The Life of a B-Cell: Building the Army Flashcards
What is the general structure of the BCR? What are different ways the formula will be written?
Two heavy chains and two light chains, each with variable and constant regions.
H2L2, mu2,kappa2, or mu2lambda2
What features lend to the specificity of the BCR?
How is this acheived?
unique VDJh and VJl specific for ONE antigen.
This is achieved by allelic exclusion during the VDJ,VJ recombination stages
What are the four factors that lend to the diversity of B cells?
- combinatorial diversity- during VDJ rearrangement
- junctional diversity- joining sequences are different
- N&P nucleotides- noncoding and palindromic nucleotides are added at the junction
- Somatic mutation- after the Bcell has specificity for a particular antigen, mutations occur to increase the specificity for the antigen
What three things characterize a memory B-cell?
- somatic mutation and clonal selection of a particular Fab
- Ig heavy chain class switching (IgM to the other types)
- rapid response
What is the structure that helps the BCR transmit signal through the B-cell?
Iga and Igb (CD79) transmit the signal once a BCR binds and antigen by utilizing ITAMs (immunoreceptor tyrosine-based activation motifs)

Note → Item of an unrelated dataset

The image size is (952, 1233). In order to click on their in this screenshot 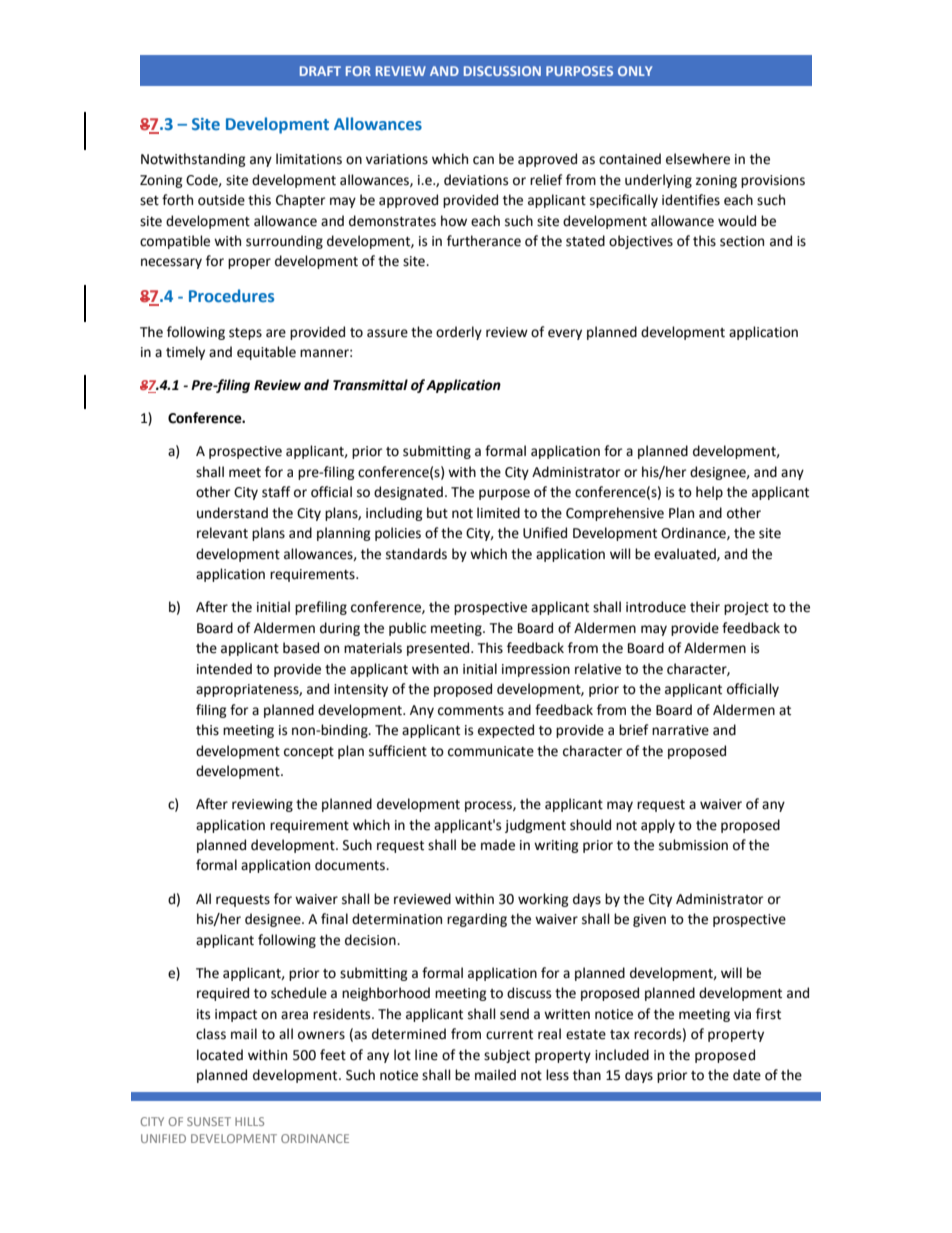, I will do `click(705, 607)`.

What three CD molecules are on the surface of B cells that help them to be identified in clinical and histopath labs?
CD19, CD20, CD22
What CD molecule does the pluripotent stem cell use to be self-renewing?
CD34
What signal pushes the bone marrow stem cell to develop in the lymphoid lineage?
IL-7
What are the four stages of B-cell development?
Pro-B
Pre-B
immature B-cell
mature B-cell
What stage of B cell development is the first with B-cell specific markers?
Pro-B
What stage of B cell development has a single rearranged BCR heavy chain?
Pre-B
What stage of B cell development is the first to express a functional BCR that has not seen an antigen?
immature B cell
Where does final B-cell maturation occur?
secondary lymphoid organs (spleen, LN)
Where does fetal B-cell development take place?
fetal liver
When in the pregnancy do pre-B cells appear?

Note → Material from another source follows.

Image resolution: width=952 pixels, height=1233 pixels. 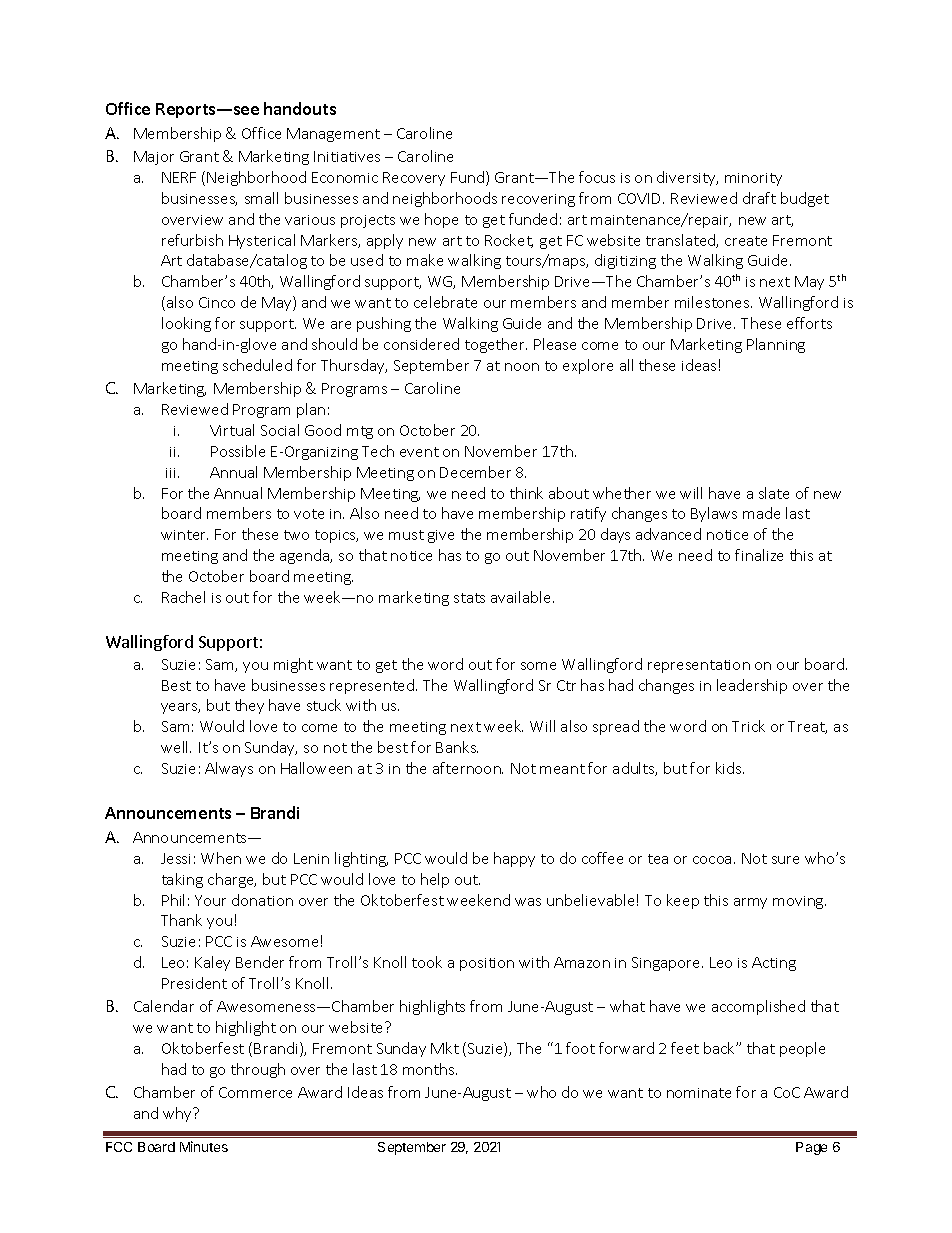 What do you see at coordinates (469, 598) in the screenshot?
I see `stats` at bounding box center [469, 598].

When in pregnancy does B-cell development switch to the bone marrow?
They appear toward the end of the first trimester.
Maturation switches from the liver to the bone marrow in the second trimester
What cellular marker is on over 50% of the newborns B-cells? What are these B cells called?
CD5 and the B-cells are called B1 cells (which are T1What -2 independent)
By what age is the B-cell compartment fully functional?
2years
In what stages of B-cell development would RAG enzymes be present?
Pro-B and Pre-B because these are the enzymes involved in VDJ and VJ rearrangement
In what stage of B-cell development does B-cell tolerance testing occur?
Immature B cell because it is testing to make sure the B-cell is not autoreactive.
What Ig’s are expressed on the mature B-cell?
mIgD and mIgM
What are the three pathways involved in B-cell tolerance?
- BCR editing
- Deletion
- Anergy
What surface molecules are on the Pro-B cell?
CD19- to amplify signal
IL-7R- to differentiate stem cell to lymphoid
What surface molecules are on the Pre-B cell?
CD19- helps amplify signal
CD79- (like T cells CD3)
CD20 (help develop Bcell to plasma)
IL-7R
What surface molecules are on the immature B-cell?